[发明专利]测定犬血浆中丹参素钠和野黑樱苷的浓度的方法

权利要求书

1.一种HPLC-MS/MS法测定犬血浆中丹参素钠和野黑樱苷的浓度的方法，其特征在于，HPLC-MS/MS分析测定过程的工作条件

(1)、HPLC条件：

色谱柱：InertSustain AQ-C18,2.1mm x 50mm,5.0μm,SHIMADZU；

柱温：35℃；

流动相A：0.1％乙酸-水溶液；

流动相B：体积比7:3的甲醇-乙腈溶液；

储备液的配置：对丹参素钠、野黑樱苷和柳胺酚各取1.00mg/mL，并且分别溶于甲醇中，配置得到丹参素钠储备液、野黑樱苷储备液和柳胺酚储备液，≤-15℃密闭，遮光保存，其中柳胺酚作为内标；

泵梯度：

进样体积：3.00μL；

运行时间：4.80min；

保留时间：丹参素钠，大约1.68min；野黑樱苷，大约1.82min；柳胺酚，大约2.04min；

(2)、质谱条件：

质谱仪：AB SCIEX API5000 LC/MS/MS system；

离子源：ESI电喷雾电离；

离子化模式：负离子模式；

涡旋离子喷雾温度：550℃；

包括如下步骤：

(1)对丹参素钠、野黑樱苷和柳胺酚各取1.00mg/mL，并且分别溶于甲醇中，配置得到丹参素钠储备液、野黑樱苷储备液和柳胺酚储备液，≤-15℃密闭，遮光保存，其中柳胺酚作为内标；

将所述丹参素钠储备液和所述野黑樱苷储备液分别用甲醇溶液稀释成浓度为2*10⁵、1.6*10⁵ng/mL的校正标示样品工作液；将所述丹参素钠和所述野黑樱苷等浓度混合，再用甲醇溶液稀释成浓度为4*10⁴、1.6*10⁴、1600、400、200ng/mL的校正标示样品工作液；

将所述丹参素钠储备液和所述野黑樱苷储备液分别用甲醇溶液稀释成浓度为1.5*10⁵、1.0*10⁵ng/mL的质控工作液；将所述丹参素钠和所述野黑樱苷混合再用甲醇溶液稀释成浓度为6*10⁴、600、200ng/mL的质控工作液；

将所述柳胺酚储备液用甲醇溶液稀释成浓度为1*10⁴、50ng/mL的内标工作液；

将所述校正标示样品工作液用空白基质稀释成浓度为1*10⁴、8000、2000、800、80、20、10ng/mL的所述校正标示样，所述空白基质为不含分析物与内标的犬血浆；

将所述质控工作液用所述空白基质稀释成浓度为7500、5000、300、30、10ng/mL的质控样品；

(2)样品处理：取等体积的所述校正标示样和所述质控样品，分别加入270μL的50ng/mL所述内标工作液，封板后涡旋混匀离心，离心后取上清液150μL至96孔板中，并加入100μL的甲醇溶液；然后再密封孔板，进行低速涡旋混匀，取3.0μL在高效液相质谱联用仪上进样分析；

(3)标准曲线的制作：以Y＝aX+b制作标准曲线，X为分析物浓度，Y为色谱峰面积比；

(4)定量分析：根据步骤(2)对待测样品进行处理，并按照步骤(3)所得所述标准曲线计算得到所述待测样品中的丹参素钠、野黑樱苷的浓度。

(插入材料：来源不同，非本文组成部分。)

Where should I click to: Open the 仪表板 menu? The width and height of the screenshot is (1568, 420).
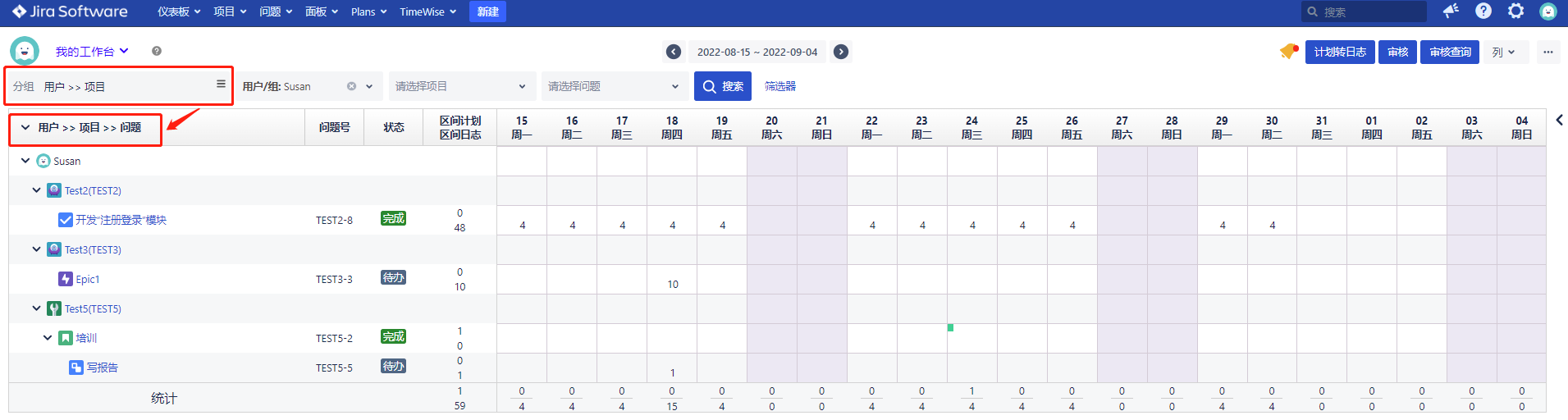click(179, 11)
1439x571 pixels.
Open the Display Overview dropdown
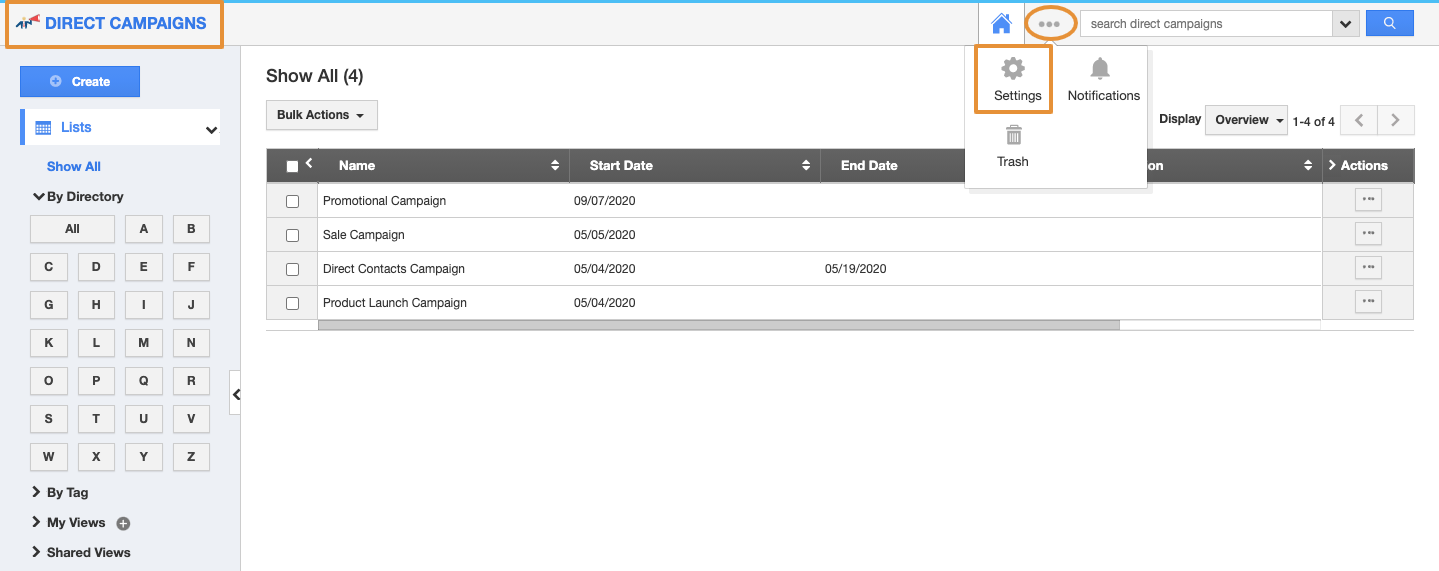pyautogui.click(x=1248, y=120)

2.根据权利要求1所述的方法，其特征在于，所述步骤(2)中的离心条件为：10℃，4000rpm，离心10min。

3.根据权利要求2所述的方法，其特征在于，所述步骤(2)中还包括对空白样品的处理：吸取30μL的空白基质，加入270μL的甲醇溶液，封板后涡旋混匀，在10℃，4000rpm条件下离心10min，离心后取上清液150μL至所述96孔板中，并加入100μL的甲醇溶液，然后再密封孔板，进行低速涡旋混匀，取3.0μL进行分析。

4.根据权利要求3所述的方法，其特征在于，所述步骤(2)中还包括对空白质控样品的处理：吸取30μL空白基质，再加入270μL所述内标工作液，封板后涡旋混匀，在10℃，4000rpm条件下离心10min，离心后取上清液150μL至所述96孔板中，并加入100μL的甲醇溶液，然后再密封孔板，进行低速涡旋混匀，取3.0μL进行分析。